DIRECTIONS FOR THIS TASK » Throughout the listing that follows, find each line with the word "dialog" and copy it.

Content starts

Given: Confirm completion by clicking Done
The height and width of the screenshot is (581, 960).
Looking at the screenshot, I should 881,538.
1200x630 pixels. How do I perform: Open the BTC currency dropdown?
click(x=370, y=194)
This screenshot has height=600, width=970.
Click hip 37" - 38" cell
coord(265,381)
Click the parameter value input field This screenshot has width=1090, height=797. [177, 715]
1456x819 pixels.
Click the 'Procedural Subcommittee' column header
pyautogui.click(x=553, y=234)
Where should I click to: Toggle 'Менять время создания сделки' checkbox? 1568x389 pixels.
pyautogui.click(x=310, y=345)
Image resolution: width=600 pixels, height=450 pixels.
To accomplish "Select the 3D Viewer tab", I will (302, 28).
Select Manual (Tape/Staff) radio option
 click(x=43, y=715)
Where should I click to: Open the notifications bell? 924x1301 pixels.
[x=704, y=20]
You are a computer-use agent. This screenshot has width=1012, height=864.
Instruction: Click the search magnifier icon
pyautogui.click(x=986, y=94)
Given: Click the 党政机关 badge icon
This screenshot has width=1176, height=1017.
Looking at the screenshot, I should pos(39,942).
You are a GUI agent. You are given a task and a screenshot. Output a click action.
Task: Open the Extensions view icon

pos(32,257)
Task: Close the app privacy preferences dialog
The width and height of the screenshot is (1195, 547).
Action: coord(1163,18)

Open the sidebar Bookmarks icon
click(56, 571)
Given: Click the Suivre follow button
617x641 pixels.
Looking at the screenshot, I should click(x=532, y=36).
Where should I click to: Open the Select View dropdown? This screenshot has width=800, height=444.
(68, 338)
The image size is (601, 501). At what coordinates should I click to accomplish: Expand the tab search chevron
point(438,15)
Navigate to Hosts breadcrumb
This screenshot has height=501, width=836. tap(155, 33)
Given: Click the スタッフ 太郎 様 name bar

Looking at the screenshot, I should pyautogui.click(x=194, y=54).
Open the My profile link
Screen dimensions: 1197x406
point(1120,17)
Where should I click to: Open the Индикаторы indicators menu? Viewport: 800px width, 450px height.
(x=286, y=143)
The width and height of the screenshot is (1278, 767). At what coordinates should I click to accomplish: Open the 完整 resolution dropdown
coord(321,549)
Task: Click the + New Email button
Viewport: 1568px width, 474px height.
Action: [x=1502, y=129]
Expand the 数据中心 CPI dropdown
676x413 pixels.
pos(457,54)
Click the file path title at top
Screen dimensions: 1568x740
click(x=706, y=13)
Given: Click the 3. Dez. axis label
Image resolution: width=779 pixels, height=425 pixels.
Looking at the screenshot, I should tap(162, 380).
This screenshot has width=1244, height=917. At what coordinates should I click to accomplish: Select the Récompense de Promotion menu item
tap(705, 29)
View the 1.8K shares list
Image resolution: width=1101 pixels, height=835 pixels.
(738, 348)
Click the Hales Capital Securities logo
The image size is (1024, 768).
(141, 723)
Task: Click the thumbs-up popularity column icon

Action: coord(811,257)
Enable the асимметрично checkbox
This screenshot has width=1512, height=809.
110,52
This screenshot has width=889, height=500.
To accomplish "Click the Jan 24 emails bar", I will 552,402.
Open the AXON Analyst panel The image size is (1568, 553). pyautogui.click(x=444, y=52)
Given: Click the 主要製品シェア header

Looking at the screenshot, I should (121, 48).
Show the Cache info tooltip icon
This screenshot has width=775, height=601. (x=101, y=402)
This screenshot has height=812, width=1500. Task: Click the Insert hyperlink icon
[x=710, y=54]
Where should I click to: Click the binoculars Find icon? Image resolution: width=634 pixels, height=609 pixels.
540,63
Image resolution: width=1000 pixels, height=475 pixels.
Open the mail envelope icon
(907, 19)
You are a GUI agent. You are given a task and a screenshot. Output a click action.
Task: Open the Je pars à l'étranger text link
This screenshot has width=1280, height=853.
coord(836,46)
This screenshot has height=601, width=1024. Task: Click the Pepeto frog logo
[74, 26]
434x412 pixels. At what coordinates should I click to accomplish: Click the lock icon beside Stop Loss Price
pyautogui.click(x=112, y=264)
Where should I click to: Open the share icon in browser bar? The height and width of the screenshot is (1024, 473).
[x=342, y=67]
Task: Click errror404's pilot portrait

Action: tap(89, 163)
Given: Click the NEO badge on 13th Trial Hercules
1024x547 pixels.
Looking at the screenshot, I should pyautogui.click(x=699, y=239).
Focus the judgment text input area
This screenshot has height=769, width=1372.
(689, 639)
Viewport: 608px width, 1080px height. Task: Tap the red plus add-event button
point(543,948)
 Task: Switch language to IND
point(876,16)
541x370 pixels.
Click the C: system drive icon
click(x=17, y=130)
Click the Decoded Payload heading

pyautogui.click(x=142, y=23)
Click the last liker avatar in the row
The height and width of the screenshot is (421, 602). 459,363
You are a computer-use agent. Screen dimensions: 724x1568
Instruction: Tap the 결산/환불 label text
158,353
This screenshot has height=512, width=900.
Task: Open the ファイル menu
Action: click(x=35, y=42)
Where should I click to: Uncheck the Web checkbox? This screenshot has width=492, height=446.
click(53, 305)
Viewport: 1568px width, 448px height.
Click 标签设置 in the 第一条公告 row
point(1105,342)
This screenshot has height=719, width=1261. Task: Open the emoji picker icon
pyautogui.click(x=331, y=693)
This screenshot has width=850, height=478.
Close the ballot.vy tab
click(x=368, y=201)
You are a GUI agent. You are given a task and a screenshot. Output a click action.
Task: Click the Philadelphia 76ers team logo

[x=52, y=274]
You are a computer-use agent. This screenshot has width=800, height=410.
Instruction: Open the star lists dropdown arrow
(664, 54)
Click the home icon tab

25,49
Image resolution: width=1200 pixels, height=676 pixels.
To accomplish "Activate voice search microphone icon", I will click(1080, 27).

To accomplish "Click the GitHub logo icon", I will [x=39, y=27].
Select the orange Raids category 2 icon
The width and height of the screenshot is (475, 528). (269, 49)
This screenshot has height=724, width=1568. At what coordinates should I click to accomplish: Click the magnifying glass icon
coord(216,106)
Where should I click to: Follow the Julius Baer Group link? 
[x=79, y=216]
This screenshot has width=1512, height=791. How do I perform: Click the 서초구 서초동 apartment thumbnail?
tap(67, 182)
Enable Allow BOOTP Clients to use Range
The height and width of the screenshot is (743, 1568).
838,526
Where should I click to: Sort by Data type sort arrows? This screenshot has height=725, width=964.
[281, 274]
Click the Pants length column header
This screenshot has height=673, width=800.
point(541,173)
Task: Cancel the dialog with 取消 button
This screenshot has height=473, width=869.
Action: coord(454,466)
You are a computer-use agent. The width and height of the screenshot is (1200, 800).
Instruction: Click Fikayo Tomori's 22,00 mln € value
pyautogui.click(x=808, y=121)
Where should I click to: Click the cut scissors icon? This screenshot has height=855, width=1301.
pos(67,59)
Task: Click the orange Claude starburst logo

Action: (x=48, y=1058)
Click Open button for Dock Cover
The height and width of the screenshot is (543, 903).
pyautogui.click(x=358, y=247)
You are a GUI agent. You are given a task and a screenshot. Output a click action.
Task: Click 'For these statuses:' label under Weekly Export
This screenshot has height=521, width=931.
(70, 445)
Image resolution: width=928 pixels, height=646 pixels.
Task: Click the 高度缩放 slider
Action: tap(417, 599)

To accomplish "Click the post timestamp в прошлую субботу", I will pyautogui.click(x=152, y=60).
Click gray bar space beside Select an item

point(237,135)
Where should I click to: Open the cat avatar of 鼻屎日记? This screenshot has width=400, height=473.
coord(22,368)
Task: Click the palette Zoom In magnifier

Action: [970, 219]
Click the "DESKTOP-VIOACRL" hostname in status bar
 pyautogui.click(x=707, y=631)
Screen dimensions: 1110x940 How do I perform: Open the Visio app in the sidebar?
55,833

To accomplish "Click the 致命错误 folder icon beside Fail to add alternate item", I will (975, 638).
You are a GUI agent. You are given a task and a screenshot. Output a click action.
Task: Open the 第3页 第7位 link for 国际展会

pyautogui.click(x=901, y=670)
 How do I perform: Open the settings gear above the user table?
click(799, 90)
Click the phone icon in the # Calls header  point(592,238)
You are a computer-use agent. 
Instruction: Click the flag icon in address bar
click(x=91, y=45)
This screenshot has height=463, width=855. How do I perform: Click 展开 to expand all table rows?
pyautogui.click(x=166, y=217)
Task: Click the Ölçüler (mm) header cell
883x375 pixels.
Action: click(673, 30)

Content ends

TASK RESULT »
Task: Close the app privacy preferences dialog
Task: Cancel the dialog with 取消 button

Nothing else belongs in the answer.